# ssh login uid=0?

## mansonmuni

I'm looking at my log and it says I'm logging in as uid=0.  I thought that was the root uid.  I'm logging in as a regular user who's primary group is 'users'.  When I su, it shows my uid as 500, which is correct.  Why does it show uid=0 when I log in through ssh?  Is this normal?  

Also, my box is under constant attack, shortly after I open up services for ssh.  I notice that they are targeting various ports, but I thought ssh used port 22.  I'm very much a novice in networking, so could someone please explain to me why sshd is accepting connections on other ports.  Or is it?  It is allowing attackers to attempt logins, so I'm assuming that they would be allowed if they provided the correct info.  Is that correct, and if so, then why on the other ports if ssh is using port 22?

----------

## bunder

hello...

where does it say that you're logging in as uid 0?  you mean this?

 *Quote:*   

> Dec 10 22:23:12 shell sshd[23180]: pam_unix(sshd:session): session opened for user chris by (uid=0)

 

or perhaps this?

SUPPLIED RECORDS:

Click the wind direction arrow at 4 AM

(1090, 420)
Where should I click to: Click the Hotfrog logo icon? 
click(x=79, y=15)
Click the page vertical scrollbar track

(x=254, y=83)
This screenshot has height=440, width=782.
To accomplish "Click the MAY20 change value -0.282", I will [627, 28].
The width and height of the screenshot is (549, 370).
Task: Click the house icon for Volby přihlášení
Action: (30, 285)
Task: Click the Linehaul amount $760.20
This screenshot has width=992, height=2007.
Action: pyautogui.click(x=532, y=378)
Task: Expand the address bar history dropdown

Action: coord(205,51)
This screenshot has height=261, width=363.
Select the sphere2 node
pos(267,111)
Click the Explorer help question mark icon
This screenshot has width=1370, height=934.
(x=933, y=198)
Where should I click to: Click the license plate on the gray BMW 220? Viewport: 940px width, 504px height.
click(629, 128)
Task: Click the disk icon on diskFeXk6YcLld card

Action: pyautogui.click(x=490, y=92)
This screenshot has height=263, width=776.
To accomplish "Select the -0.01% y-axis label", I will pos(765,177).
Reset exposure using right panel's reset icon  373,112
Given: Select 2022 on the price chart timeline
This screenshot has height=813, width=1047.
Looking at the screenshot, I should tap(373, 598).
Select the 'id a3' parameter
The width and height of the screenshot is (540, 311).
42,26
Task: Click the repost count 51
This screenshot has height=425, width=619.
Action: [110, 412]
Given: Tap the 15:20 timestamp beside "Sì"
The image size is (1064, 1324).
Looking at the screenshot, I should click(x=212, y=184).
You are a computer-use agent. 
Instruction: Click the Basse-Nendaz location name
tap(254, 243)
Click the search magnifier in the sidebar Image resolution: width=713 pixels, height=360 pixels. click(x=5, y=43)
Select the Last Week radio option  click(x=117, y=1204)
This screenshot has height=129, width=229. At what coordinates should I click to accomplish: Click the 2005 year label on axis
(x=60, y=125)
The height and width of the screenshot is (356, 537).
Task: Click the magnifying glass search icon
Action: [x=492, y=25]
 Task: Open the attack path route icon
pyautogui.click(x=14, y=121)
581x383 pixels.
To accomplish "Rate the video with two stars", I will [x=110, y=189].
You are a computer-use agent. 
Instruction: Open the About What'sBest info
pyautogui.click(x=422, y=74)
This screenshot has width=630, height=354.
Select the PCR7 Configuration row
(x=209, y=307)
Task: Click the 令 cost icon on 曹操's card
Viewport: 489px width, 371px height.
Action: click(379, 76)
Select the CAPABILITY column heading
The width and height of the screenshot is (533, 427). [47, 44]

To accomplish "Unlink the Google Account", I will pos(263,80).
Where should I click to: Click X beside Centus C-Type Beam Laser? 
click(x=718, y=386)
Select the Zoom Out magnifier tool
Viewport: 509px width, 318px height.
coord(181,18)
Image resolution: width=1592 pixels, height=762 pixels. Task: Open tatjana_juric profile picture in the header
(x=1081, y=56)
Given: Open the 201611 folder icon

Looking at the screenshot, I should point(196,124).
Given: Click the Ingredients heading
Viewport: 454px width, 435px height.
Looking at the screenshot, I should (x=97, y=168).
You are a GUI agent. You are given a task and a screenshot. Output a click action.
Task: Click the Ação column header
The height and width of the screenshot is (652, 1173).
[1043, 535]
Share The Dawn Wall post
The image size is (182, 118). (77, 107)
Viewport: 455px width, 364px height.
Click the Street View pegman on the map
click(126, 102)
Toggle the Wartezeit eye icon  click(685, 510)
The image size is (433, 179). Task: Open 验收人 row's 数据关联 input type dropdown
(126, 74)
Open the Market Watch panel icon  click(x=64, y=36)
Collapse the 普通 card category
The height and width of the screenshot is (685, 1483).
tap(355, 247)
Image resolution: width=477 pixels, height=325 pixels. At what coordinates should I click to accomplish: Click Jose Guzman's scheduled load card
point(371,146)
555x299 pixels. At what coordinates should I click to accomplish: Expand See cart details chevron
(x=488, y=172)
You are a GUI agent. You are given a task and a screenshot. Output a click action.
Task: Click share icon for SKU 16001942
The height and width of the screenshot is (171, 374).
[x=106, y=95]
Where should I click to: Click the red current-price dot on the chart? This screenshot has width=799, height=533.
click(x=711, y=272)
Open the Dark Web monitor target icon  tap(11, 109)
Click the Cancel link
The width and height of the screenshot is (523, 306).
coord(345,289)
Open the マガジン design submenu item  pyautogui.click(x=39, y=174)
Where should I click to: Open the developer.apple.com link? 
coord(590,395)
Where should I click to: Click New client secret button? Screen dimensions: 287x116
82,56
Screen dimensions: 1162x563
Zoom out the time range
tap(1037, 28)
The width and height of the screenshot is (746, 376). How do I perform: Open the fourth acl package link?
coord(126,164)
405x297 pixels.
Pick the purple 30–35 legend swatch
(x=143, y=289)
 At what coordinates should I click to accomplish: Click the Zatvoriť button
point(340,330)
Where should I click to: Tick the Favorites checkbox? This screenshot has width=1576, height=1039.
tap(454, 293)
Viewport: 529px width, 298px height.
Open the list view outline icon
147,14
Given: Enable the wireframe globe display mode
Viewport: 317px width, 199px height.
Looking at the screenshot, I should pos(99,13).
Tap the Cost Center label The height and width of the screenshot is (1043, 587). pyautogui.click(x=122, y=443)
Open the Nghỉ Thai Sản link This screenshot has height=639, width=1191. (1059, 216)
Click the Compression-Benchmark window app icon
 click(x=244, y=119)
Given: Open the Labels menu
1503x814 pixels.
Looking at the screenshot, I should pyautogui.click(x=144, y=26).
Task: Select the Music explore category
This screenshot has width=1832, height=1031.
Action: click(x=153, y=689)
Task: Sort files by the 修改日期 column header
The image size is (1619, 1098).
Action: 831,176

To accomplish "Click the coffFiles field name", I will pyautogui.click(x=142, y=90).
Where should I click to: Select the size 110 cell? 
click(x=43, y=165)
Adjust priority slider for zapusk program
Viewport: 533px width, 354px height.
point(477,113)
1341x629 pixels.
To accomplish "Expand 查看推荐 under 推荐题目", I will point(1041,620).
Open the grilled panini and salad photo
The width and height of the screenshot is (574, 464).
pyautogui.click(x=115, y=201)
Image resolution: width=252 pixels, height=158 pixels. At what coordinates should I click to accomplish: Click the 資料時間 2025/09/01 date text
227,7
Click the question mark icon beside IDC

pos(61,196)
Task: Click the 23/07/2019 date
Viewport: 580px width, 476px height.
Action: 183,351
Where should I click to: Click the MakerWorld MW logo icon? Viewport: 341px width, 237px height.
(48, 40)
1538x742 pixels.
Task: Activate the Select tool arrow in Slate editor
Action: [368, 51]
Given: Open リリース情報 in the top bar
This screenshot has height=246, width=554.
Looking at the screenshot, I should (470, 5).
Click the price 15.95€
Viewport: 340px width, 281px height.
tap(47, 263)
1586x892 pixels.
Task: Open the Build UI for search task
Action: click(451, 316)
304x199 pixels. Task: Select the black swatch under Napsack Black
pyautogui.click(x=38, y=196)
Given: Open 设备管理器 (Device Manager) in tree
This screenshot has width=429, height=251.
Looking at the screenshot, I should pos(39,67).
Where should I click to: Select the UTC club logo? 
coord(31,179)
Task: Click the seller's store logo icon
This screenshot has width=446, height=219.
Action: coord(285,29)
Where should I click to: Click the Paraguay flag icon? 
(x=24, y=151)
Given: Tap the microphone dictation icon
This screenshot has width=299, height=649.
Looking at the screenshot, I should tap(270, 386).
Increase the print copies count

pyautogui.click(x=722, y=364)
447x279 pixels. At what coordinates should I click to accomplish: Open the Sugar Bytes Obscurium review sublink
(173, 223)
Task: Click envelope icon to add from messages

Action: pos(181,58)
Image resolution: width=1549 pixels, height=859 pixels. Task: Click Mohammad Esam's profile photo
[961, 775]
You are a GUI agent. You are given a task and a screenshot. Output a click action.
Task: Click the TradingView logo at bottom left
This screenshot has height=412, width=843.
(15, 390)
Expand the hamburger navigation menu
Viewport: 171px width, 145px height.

STATED EXERCISE 1: In the forum thread, what uid does the original poster see after running su?
STATED EXERCISE 2: Return every row that contains the string "photo".

CORRECT RESULT 1: 500

CORRECT RESULT 2:
Open the grilled panini and salad photo
Image resolution: width=1549 pixels, height=859 pixels. Task: Click Mohammad Esam's profile photo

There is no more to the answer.